Book a demo to see how Usage.ai automates your commitment strategy across AWS, Azure, and GCP.

Frequently Asked Questions

1. What is the difference between On-Demand and Reserved Instances?

On-Demand Instances charge you by the second with no commitment. You pay the full hourly rate and can terminate anytime. Reserved Instances require a 1 or 3-year commitment in exchange for discounts of up to 72% off On-Demand rates. On-Demand is best for unpredictable or short-tenure workloads; Reserved Instances are best for steady-state workloads running continuously for 12 months or longer.

2. When should I use Spot Instances vs Reserved Instances?

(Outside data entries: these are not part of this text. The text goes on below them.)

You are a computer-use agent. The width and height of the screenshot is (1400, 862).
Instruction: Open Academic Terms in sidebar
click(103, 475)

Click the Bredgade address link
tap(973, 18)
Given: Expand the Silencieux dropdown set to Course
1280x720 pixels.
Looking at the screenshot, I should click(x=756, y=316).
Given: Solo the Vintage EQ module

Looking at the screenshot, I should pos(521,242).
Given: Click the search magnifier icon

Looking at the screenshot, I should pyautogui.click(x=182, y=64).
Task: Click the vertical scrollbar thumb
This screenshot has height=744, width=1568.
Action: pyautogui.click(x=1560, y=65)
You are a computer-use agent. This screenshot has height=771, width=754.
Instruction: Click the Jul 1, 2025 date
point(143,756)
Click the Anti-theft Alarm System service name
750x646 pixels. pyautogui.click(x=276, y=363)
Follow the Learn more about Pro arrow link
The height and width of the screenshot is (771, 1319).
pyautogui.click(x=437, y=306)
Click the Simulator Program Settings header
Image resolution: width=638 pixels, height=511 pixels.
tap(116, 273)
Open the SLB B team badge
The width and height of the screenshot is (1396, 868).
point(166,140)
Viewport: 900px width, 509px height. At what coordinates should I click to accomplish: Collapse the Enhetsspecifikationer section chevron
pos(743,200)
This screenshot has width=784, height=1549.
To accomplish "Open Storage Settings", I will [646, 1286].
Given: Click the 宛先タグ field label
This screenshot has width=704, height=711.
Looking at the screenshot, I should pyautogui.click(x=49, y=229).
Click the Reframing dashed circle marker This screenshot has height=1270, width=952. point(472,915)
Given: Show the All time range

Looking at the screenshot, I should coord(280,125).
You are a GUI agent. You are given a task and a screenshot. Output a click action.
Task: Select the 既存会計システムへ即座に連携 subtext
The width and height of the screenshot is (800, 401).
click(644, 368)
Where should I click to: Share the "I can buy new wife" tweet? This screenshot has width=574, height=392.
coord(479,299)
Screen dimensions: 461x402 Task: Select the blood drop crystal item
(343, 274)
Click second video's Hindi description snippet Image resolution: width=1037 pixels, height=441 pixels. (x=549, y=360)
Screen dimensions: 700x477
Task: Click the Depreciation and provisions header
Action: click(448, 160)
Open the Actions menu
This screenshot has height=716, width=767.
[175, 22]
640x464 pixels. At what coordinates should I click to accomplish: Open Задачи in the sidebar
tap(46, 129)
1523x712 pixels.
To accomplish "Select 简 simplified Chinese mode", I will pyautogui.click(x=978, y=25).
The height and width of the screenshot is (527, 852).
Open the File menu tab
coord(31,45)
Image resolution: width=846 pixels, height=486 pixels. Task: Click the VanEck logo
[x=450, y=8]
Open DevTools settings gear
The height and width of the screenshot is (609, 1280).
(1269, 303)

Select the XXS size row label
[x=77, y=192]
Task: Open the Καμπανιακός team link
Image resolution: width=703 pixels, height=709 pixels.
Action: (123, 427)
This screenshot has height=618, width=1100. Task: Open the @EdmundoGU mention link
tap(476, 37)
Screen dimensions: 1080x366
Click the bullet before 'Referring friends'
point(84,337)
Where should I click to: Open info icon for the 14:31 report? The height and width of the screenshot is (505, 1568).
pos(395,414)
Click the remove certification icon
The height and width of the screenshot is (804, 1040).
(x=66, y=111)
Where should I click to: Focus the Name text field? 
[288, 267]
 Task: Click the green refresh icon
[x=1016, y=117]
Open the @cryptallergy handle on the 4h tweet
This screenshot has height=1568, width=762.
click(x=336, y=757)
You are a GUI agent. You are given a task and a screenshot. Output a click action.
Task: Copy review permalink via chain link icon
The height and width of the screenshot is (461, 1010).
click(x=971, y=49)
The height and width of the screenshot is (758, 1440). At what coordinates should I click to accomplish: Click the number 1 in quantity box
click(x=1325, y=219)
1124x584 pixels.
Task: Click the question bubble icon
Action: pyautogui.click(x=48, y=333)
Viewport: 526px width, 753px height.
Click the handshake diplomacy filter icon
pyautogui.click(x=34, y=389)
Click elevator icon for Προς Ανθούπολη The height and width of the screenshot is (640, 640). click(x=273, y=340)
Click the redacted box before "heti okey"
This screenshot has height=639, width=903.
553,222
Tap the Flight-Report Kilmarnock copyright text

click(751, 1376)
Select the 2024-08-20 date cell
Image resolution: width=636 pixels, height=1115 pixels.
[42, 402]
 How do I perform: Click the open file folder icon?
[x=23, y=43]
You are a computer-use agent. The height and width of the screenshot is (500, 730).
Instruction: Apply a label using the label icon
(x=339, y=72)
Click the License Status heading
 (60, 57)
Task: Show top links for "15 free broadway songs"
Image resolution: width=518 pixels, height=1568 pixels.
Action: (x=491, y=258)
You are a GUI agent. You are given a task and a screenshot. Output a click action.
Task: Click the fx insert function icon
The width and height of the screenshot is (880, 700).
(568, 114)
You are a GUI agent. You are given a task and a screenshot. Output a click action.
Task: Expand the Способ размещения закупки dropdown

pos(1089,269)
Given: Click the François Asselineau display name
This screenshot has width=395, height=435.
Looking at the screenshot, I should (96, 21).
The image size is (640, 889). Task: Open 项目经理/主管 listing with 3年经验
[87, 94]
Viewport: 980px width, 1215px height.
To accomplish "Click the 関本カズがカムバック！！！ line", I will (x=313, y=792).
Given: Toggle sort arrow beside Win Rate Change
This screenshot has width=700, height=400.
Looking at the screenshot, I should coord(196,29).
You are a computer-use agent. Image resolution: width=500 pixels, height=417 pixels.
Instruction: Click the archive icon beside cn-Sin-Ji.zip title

Use Spot Instances for stateless, fault-tolerant workloads that can tolerate interruption like batch jobs, ML training, CI/CD pipelines, and containerized workloads. Use Reserved Instances for always-on, predictable workloads where interruption is unacceptable, like application servers, databases, and core production infrastructure. Most production environments benefit from running both simultaneously as part of a blended coverage strategy.

3. Can Spot Instances be used for production workloads?

Yes, with the right architecture. Spot Instances are widely used in production for stateless, containerized workloads running on Kubernetes or ECS, where interrupted pods or tasks are automatically rescheduled. They are not suitable for stateful production workloads, like primary databases, session-dependent application servers, or any service where a 2-minute interruption causes data loss or user-facing downtime.

4. What happens to unused Reserved Instances?

Unused Standard Reserved Instances can be listed for resale on the AWS Reserved Instance Marketplace, typically at 60–80 cents on the dollar with restrictions on remaining term length. Convertible Reserved Instances cannot be sold but can be exchanged for a different instance family, size, OS, or tenancy. 

5. What is the difference between a Reserved Instance and a Savings Plan?

Reserved Instances lock a discount to a specific instance type, size, and region, delivering up to 72% savings with the least flexibility. Savings Plans deliver up to 66% savings but apply automatically across instance families, sizes, and regions, making them better suited to evolving compute fleets. Reserved Instances remain the better choice for managed database services like RDS, ElastiCache, and Redshift, which Savings Plans do not cover.

6. How do I choose between a 1-year and 3-year Reserved Instance?

Choose a 1-year RI when you're confident in the workload's stability for the next 12 months but uncertain beyond that. Choose a 3-year RI only for your most stable, mission-critical workloads where the instance type and region are virtually guaranteed not to change. 

7. Can I mix On-Demand and Reserved Instances in the same AWS account?

Yes and this is standard practice. Reserved Instance discounts apply automatically to matching On-Demand usage within your account or AWS Organization. If you have 50 Reserved Instances and run 70 instances of the same type, the first 50 instances receive the RI discount rate and the remaining 20 are billed at On-Demand pricing. No configuration is required and the discount is applied automatically at billing time.

8. What is the difference between a Dedicated Instance and a Dedicated Host?

A Dedicated Instance runs on hardware dedicated to a single AWS account but gives you no visibility into or control over the physical host. A Dedicated Host allocates an entire physical server to your account, giving you visibility into sockets, cores, and host-level configuration, which is required for per-socket or per-core BYOL software licensing. Dedicated Hosts are the correct choice for Oracle, Windows Server, and SQL Server BYOL workloads; Dedicated Instances are sufficient for basic multi-tenancy isolation requirements.